Leaders in Mid-Del Public schools are working to come up with plans on how to start the school year if emergency storm damage repairs at Midwest City High School can’t be completed by the first day of school.

MIDWEST CITY, Okla. (KFOR) — Leaders in Mid-Del Public schools are working to come up with plans on how to start the school year if emergency storm damage repairs at Midwest City High School can’t be completed by the first day of school.

Mid-Del Public School Superintendent Rick Cobb says insurance adjusters inspecting Midwest City High School after a severe storm blew through last month found the top layer of a vaulted roof over a common area on the campus had slid several inches off the trusses supporting it.

“It has moved on one side, about seven inches and on the other side about two to three inches,” Cobb said.

While the steel and concrete bones of the 45-year-old building are still perfectly sound, the roof sliding off the frame was enough for the district’s insurance company to deem the building unsafe to occupy until a structural engineer could look at it.

After a report from a structural engineer at an emergency-called meeting Thursday, the Mid-Del school board voted to move forward with a temporary plan to fasten the roof in place for now, with plans for a full-replacement at a future time.

“We have 34 days until the first day of school,” Cobb said. “The construction management firm that was here today, talked about the potential timeline they said that we're looking at possibly four weeks… So that's really, really cutting it close.
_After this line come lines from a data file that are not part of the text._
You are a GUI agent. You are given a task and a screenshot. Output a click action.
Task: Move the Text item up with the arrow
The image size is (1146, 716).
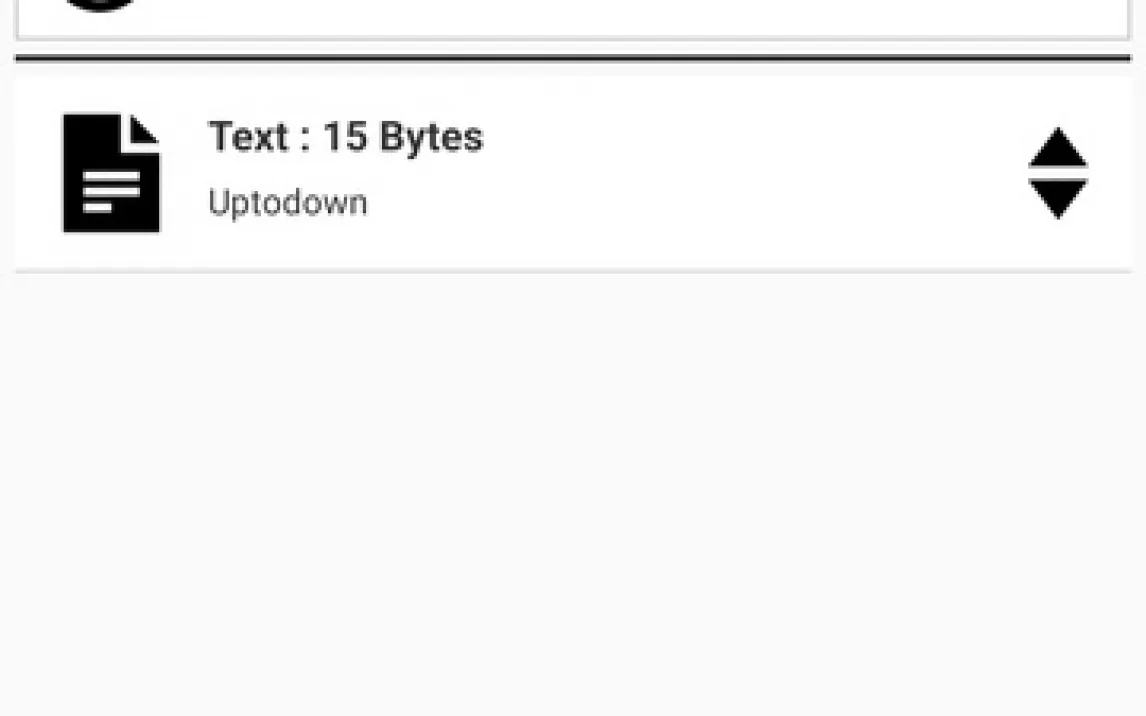[x=1057, y=149]
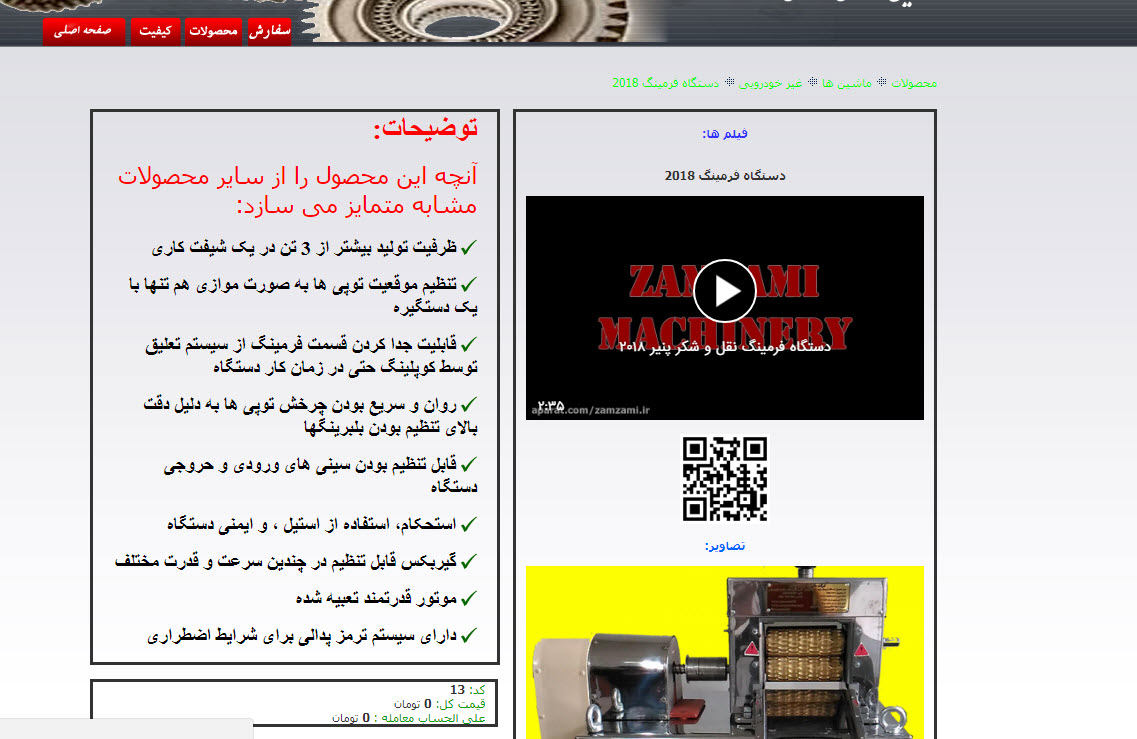The image size is (1137, 739).
Task: Click محصولات in the breadcrumb
Action: (x=914, y=83)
We'll have people back on contract who can't go into their offices or into their classrooms before the first day of school.”

The dilemma the district is facing now: where to house the school’s 1,300-plus students if they can’t use the building when school starts?

“We have started looking at a hodgepodge of solutions,” Cobb said. “Every student has a computer, every teacher has a laptop. We could have some combination of virtual days or some shared spaces. We just don't have that fully planned out yet.”

It may take some improvising, but district leaders say it’s the only option they’re willing to accept.

“Ultimately, what it comes down to is we're not going to occupy that part of the building and the campus until it's safe,” he said.